[Stored records]
■ ■ ■

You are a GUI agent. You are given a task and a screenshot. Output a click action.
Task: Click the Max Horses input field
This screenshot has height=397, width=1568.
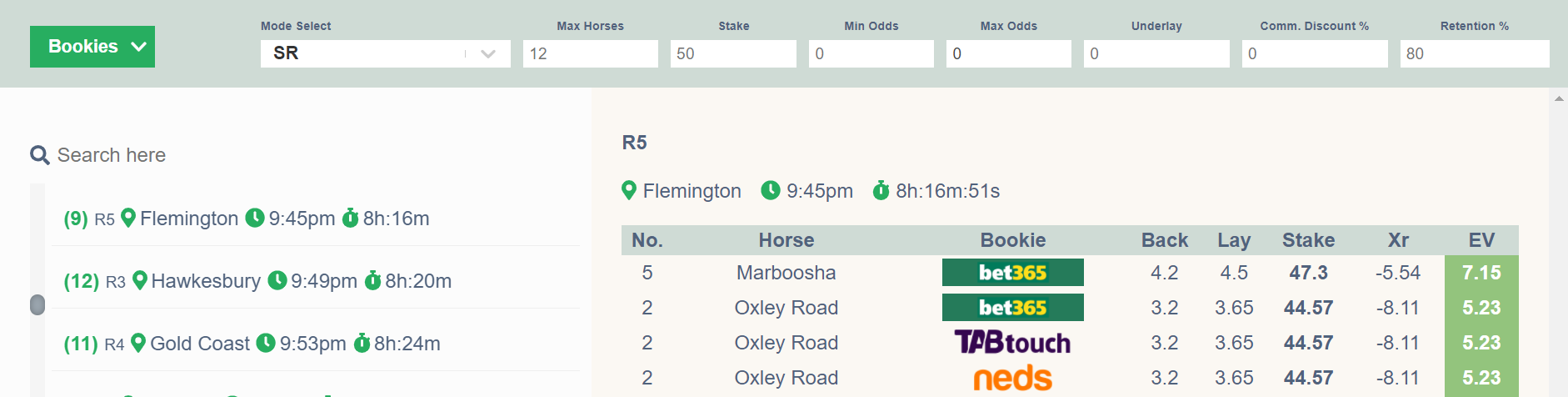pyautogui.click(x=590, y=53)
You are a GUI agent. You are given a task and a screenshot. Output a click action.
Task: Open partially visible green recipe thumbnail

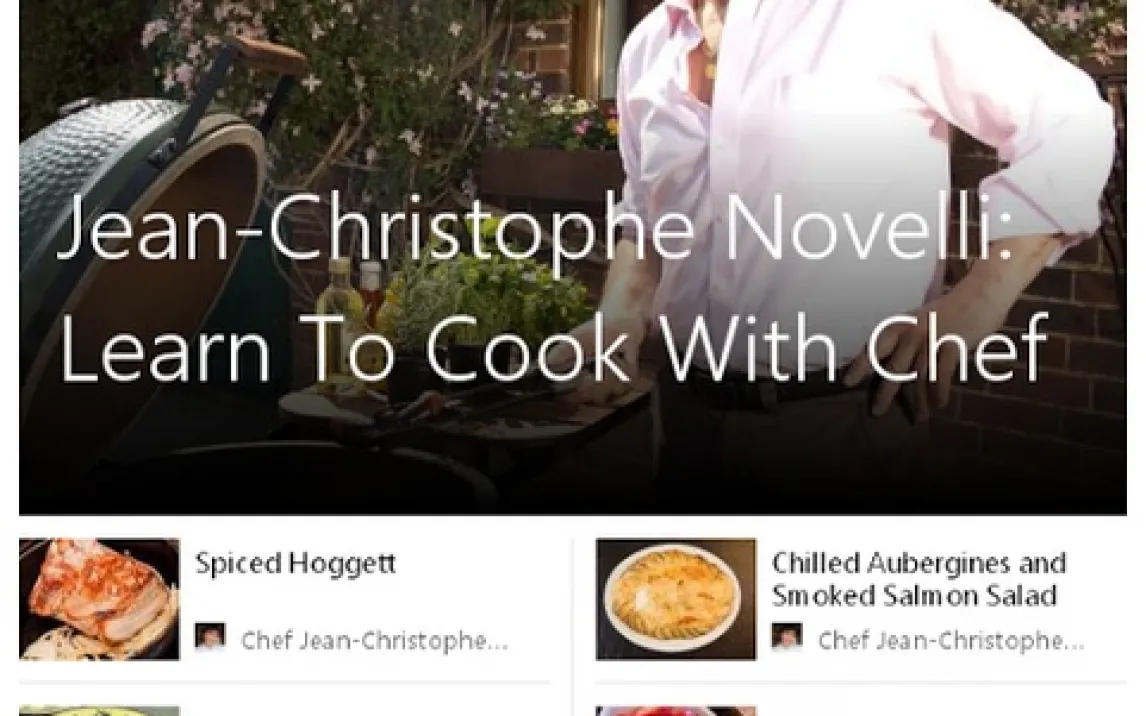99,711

■ ■ ■

## Prompt
Rewrite the records above, changing every occurrence of "screenshot" to "screen image" and leaving all other text unchanged. Omit the pictures from the answer.

## Response to the task
You are a GUI agent. You are given a task and a screen image. Output a click action.
Task: Click the Max Horses input field
This screen image has height=397, width=1568.
pyautogui.click(x=590, y=53)
You are a GUI agent. You are given a task and a screen image. Output a click action.
Task: Open partially visible green recipe thumbnail

99,711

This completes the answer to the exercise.